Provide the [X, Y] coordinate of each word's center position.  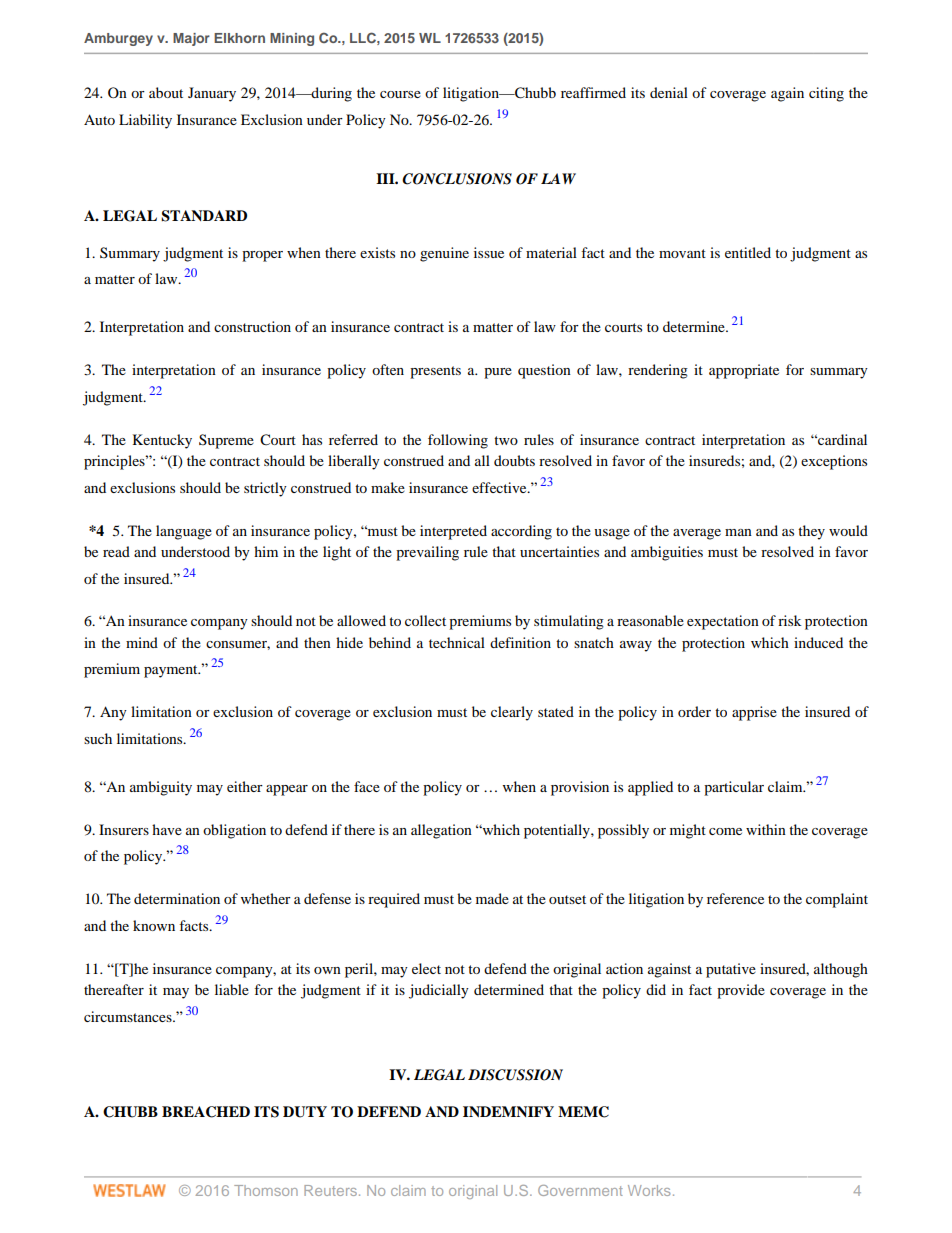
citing [826, 94]
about [166, 92]
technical [457, 642]
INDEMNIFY [508, 1111]
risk [790, 620]
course [400, 94]
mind [142, 642]
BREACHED [206, 1112]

════════

> _Set task_
Reproduce the data above word for word, leaving out the picture.

> _Expected answer_
Provide the [X, Y] coordinate of each word's center position.  
citing [826, 94]
about [166, 92]
technical [457, 642]
INDEMNIFY [508, 1111]
risk [790, 620]
course [400, 94]
mind [142, 642]
BREACHED [206, 1112]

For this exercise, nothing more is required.